→ **Input material**
- - -

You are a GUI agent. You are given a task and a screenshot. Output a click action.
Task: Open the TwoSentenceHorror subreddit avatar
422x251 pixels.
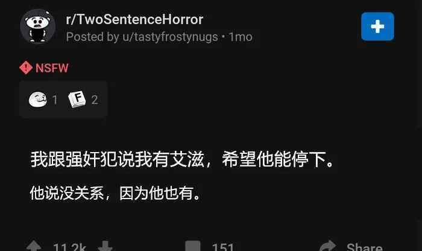[38, 26]
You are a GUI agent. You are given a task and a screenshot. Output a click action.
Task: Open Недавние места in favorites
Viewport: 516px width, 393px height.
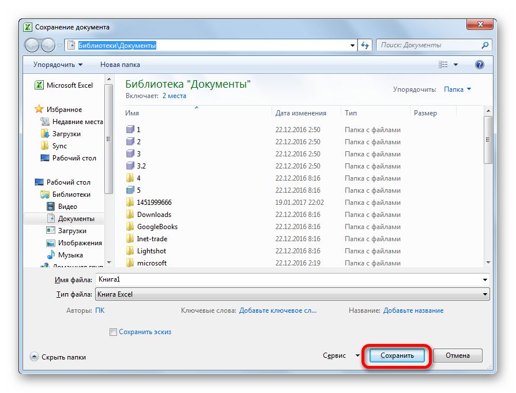pyautogui.click(x=77, y=122)
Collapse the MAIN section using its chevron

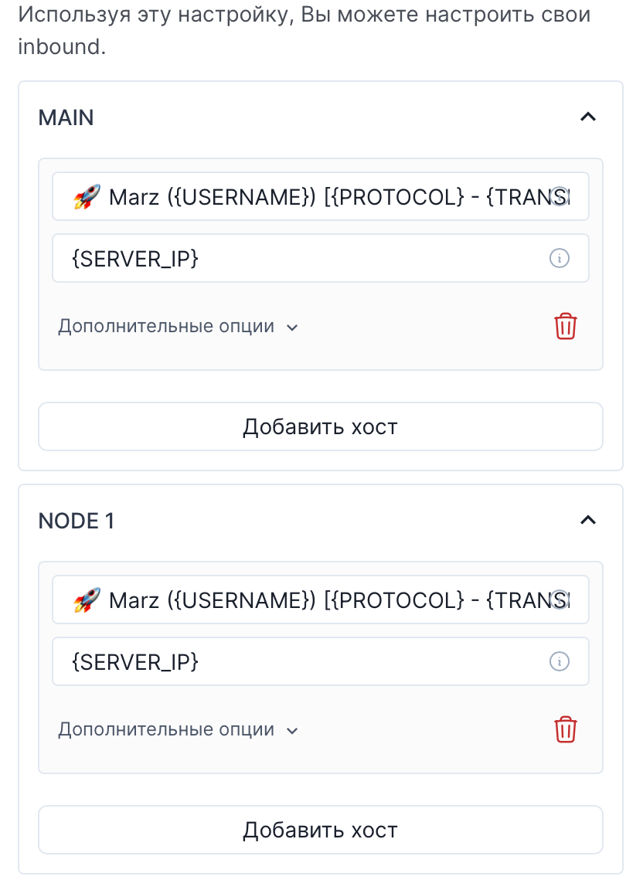tap(588, 117)
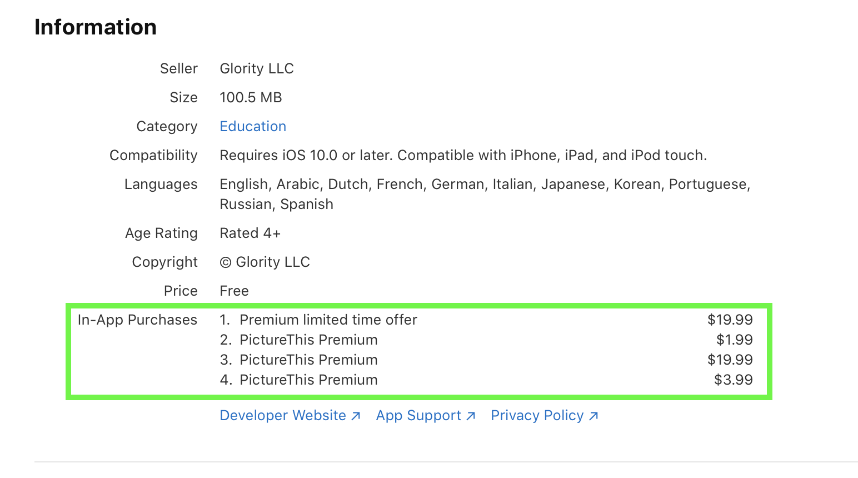
Task: Click the In-App Purchases label
Action: click(137, 320)
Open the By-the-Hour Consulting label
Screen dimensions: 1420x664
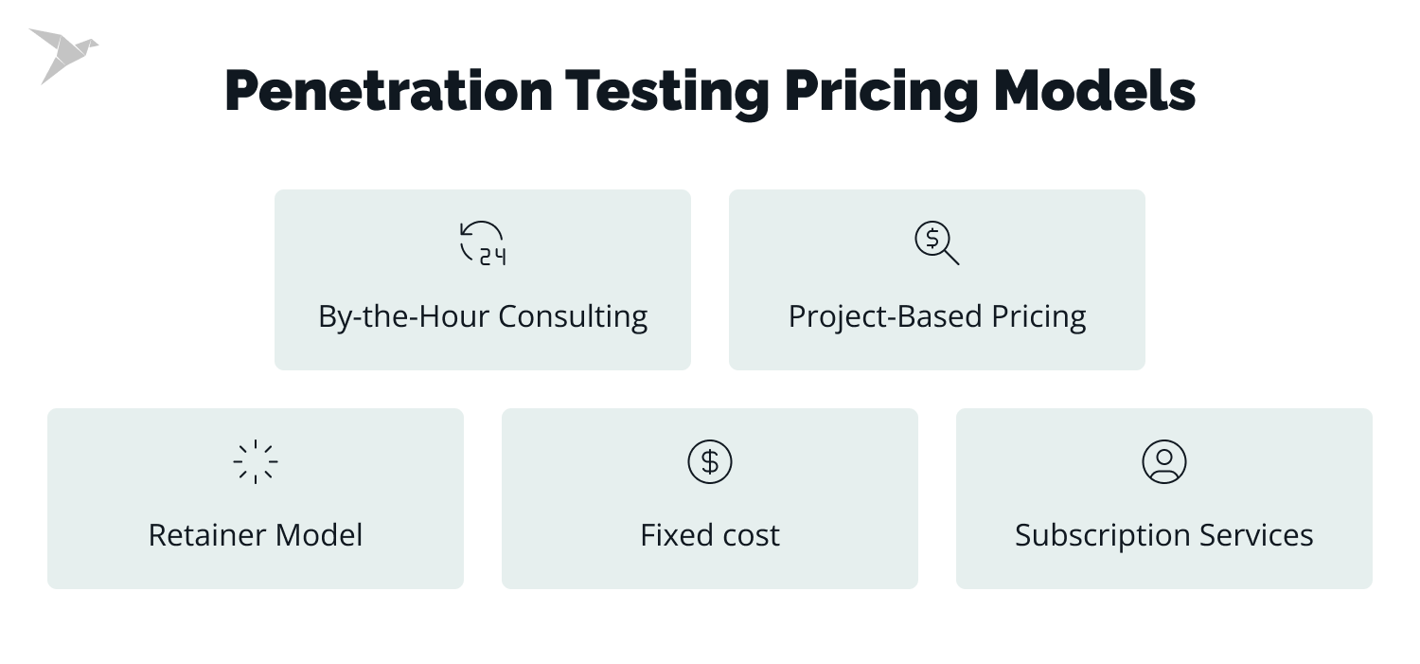pyautogui.click(x=483, y=316)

- - -

→ **Task brief**
From the line that contains "Collapse the MAIN section using its chevron" down to the last line of the entries above, copy every line exactly and leave out the pictures.

→ **Response for this exercise**
Collapse the MAIN section using its chevron

tap(588, 117)
Task: Click the In-App Purchases label
Action: click(137, 320)
Open the By-the-Hour Consulting label
Screen dimensions: 1420x664
pyautogui.click(x=483, y=316)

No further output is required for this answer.